Auszuführende Aufgabe |
Beantworten Sie anhand des folgenden Artikels über die Expertentagung zum Kinderschutz diese Fragen:
(a) In welcher Stadt fand die Expertenveranstaltung statt?
(b) Welche Einrichtung leitet Tanja Brüning?
(c) Welchen Rückhalt benötigen Mediziner laut der Tagungspräsidentin, um wirksam helfen zu können?

Expertentagung: Kinderschutz braucht stärkere Lobby

Fast täglich kommen erschütternde Fälle von Kindesmissbrauch an
Licht. Um Gewalt zu verhindern, müssen viele Akteure besser
zusammenarbeiten, sagen Experten. Wichtig sind auch die Kinderärzte.

Lünen (dpa/lnw) - Jugendmediziner haben einen besseren Schutz für
Kinder vor Gewalt und eine stärkere Lobby für die Kleinsten
gefordert. Tagtäglich würden Jungen und Mädchen Opfer von
Vernachlässigung, Missbrauch und Misshandlung, sagte Tanja Brüning,
Leiterin der Medizinischen Kinderschutzambulanz an der Vestischen
Kinder- und Jugendklinik Datteln, am Rande einer
Expertenveranstaltung in Lünen. Ärzte fühlten sich «ganz klar
zuständig», Gewalt zu erkennen und zu beenden. Doch Mediziner
benötigten politischen und finanziellen Rückhalt, um wirksam helfen
zu können, betonte die Tagungspräsidentin.

Bereitgestellte Daten |
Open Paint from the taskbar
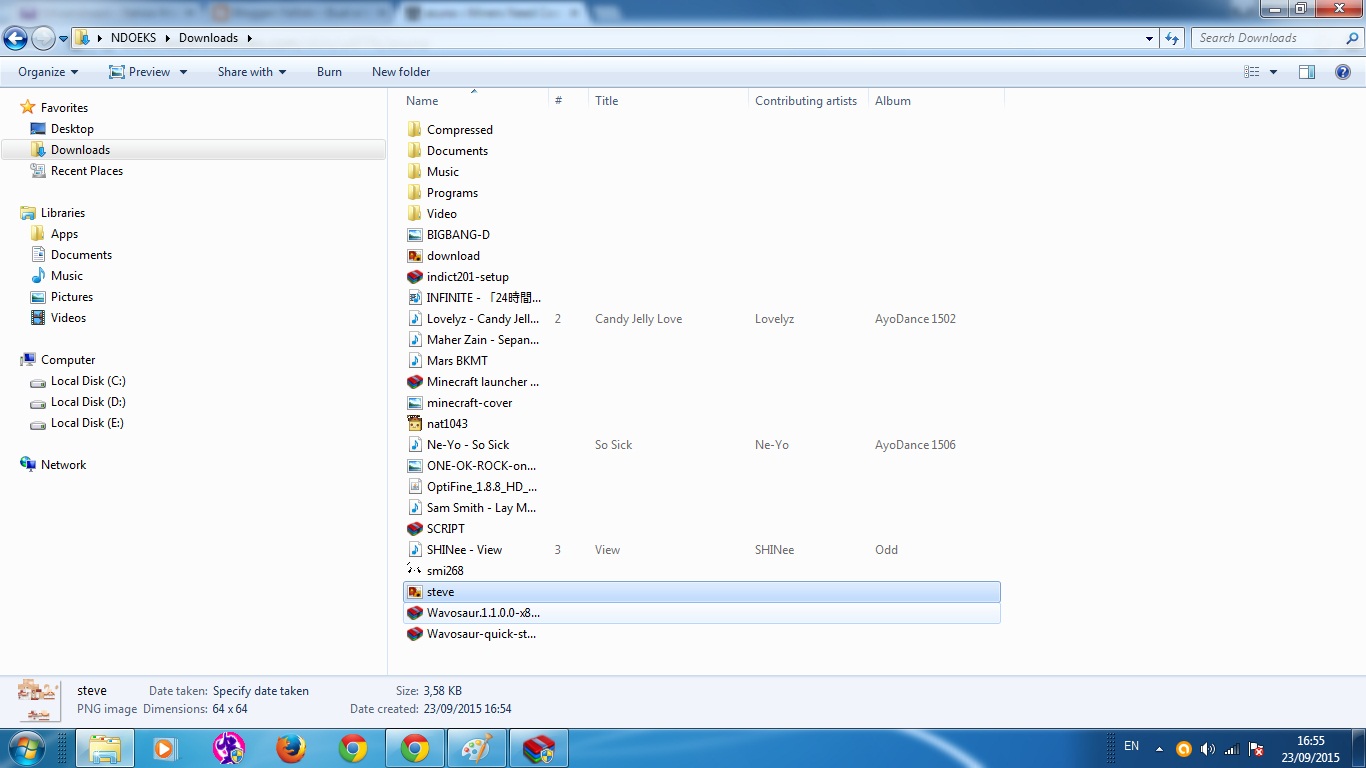The height and width of the screenshot is (768, 1366). (x=477, y=747)
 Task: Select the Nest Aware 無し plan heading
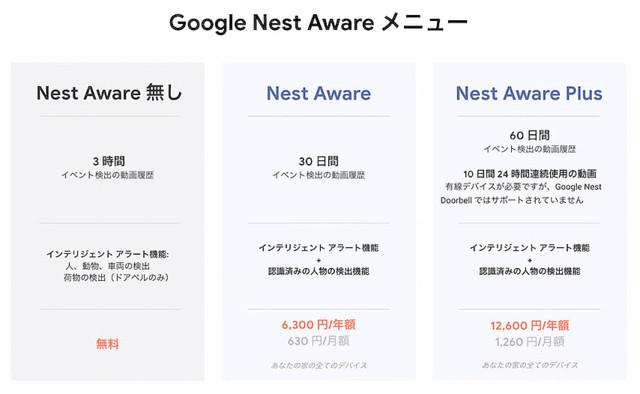[x=109, y=93]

Ihre Lösung |
(a) In Lünen.
(b) Die Medizinische Kinderschutzambulanz an der Vestischen Kinder- und Jugendklinik Datteln.
(c) Politischen und finanziellen Rückhalt.